April Fool's Day

April Fool's Day is a day when every kind of joke (April fools joke) is allowed, and full forgiveness is expected.  There are two running theories on its origin.

In the Julian calendar, April 1st was designated as the New Year's Day and was celebrated as such until 1582, when Pope Gregory XIII ordered the adoption of the new Gregorian Calendar, which specified January 1st as the New Year's Day.  Many French resisted the New Year's Day change, and as a result they were dubbed fools and made the victim of pranks. They were sent on 'fool's errands,' delivered fake invitations for parties and tricked into believing things that weren't true.
The French call
April 1st Poisson d'Avril, or "April Fish." French children sometimes tape a picture of a fish on the back of their schoolmates, crying "Poisson d'Avril" when the prank is discovered.

A second theory of the April Fools' Day origin was provided by Joseph Boskin, a professor of history at Boston University. He explained that the practice began during the reign of Constantine, when a group of court jesters and fools told the Roman emperor that they could do a better job of running the empire. Constantine, amused, allowed a jester named Kugel to be king for one day.
A possible reference to April Fools' Day can be seen in the Canterbury Tales (1400) in the Nun's Priest's tale, a tale of two fools: Chanticleer and the fox, which took place on March 32nd.
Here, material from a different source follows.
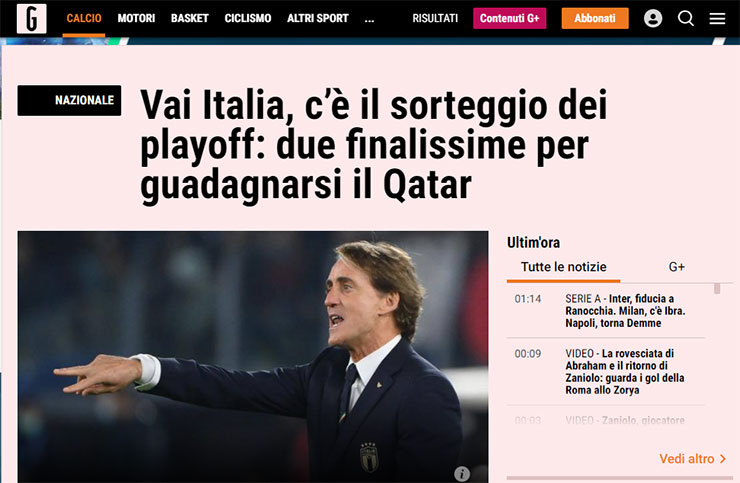740x483 pixels.
Task: Click the Vedi altro arrow chevron
Action: pos(723,459)
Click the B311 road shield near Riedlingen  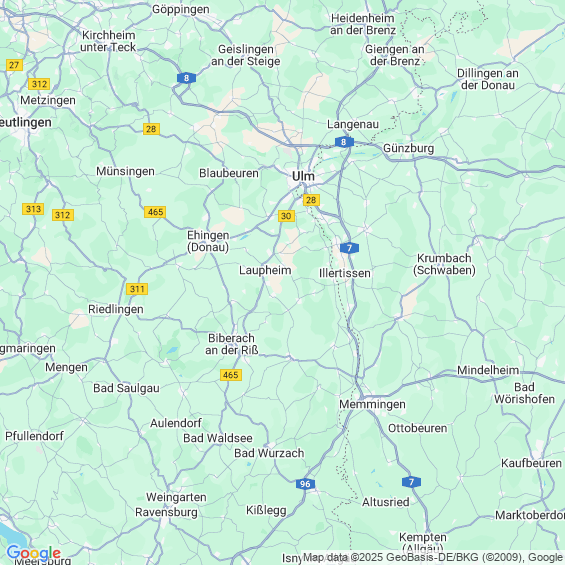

In some places, one is only allowed to play jokes until noon, the jokes played after that time are supposed to bring bad luck to the perpetrator. It has also been believed that victims should endure the pranks with a smile or else they might suffer bad luck.
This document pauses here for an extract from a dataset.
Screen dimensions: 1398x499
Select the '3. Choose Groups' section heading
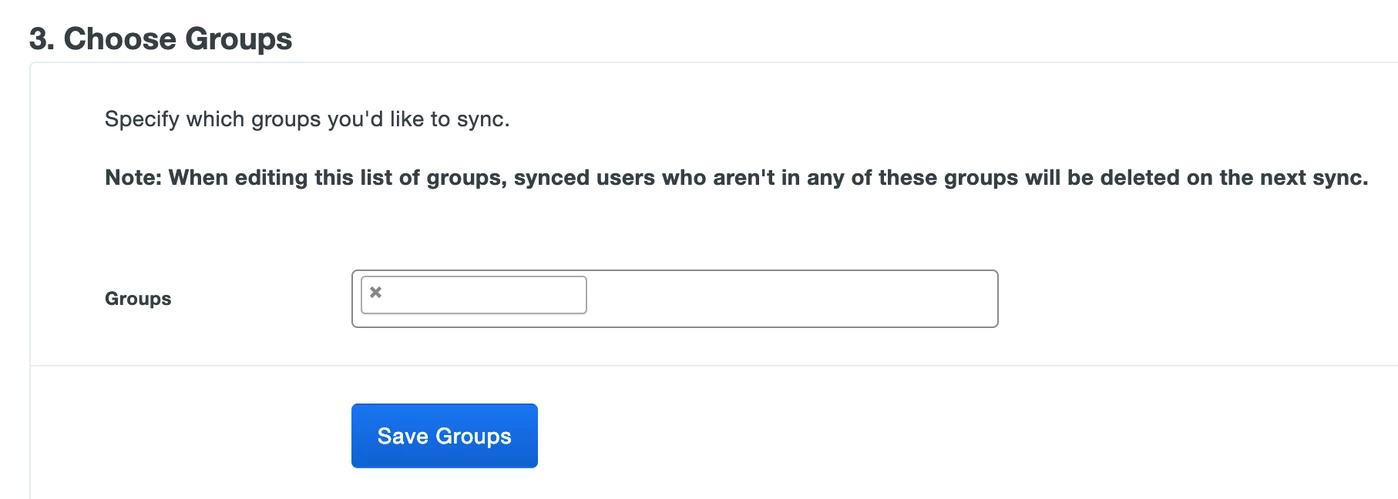[161, 39]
April Fools Day is always celebrated on April 1st except in a month with three full moons, in which case it is celebrated on April 2nd.


1.  The BBC television program Panorama ran a famous hoax in 1957, showing the Swiss harvesting spaghetti from trees on its current affairs programme Panorama.. They had claimed that the despised pest, the spaghetti weevil, had been eradicated. A large number of people contacted the BBC wanting to know how to cultivate their own spaghetti trees.
2. In 1970 John & Yoko release hoax they are having dual sex change operations
3. In 1973 John & Yoko form a new country with no laws or boundaries, called Nutopia, its national anthem is silence
4. In 1976 The Jovian-Plutonian gravitational effect hoax is first reported by British astronomer Patrick Moore.
5. In 1981 CNN airs a videotape that shows that Tamara Rand predicted that Reagan is in danger from someone named Jack Humley (a hoax)
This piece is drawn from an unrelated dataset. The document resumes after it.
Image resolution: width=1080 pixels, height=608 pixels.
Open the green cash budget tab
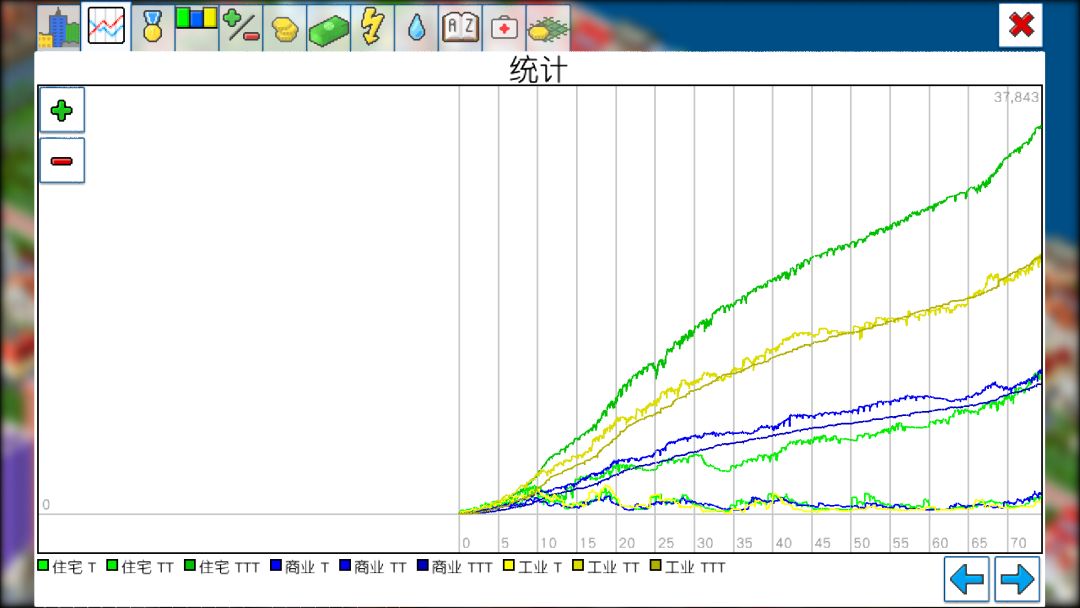coord(329,28)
6. George Plimpton wrote a 1985 article in Sports Illustrated about a New York Mets prospect named Sidd Finch, who could throw a 168 mph (270 km/h) fastball with pinpoint accuracy. This kid, known as "Barefoot" Sidd (hartha) Finch, reportedly learned to pitch in a Buddhist monastery. The first letter of each word in the article subhead spelled out the fact of its being an April Fool joke.

7. In 1998, Burger King  ran an ad in USA Today, saying that people could get a Whopper for left-handed people whose condiments were designed to drip out of the right side. Not only did customers order the new burgers, but some specifically requested the "old", right-handed burger.

8. In 1996, Taco Bell took out a full-page advertisement in The New York Times announcing that they had purchased the Liberty Bell to "reduce the country's debt" and renamed it the "Taco Liberty Bell." When asked about the sale, White House press secretary Mike McCurry replied tongue-in-cheek that the Lincoln Memorial had also been sold and would henceforth be known as the Lincoln Mercury Memorial.

9. In 2008, the BBC reported on a newly discovered colony of flying penguins. An elaborate video segment was even produced, featuring Terry Jones (of Monty Python fame) walking with the penguins in Antarctica, and following their flight to the Amazon rainforest.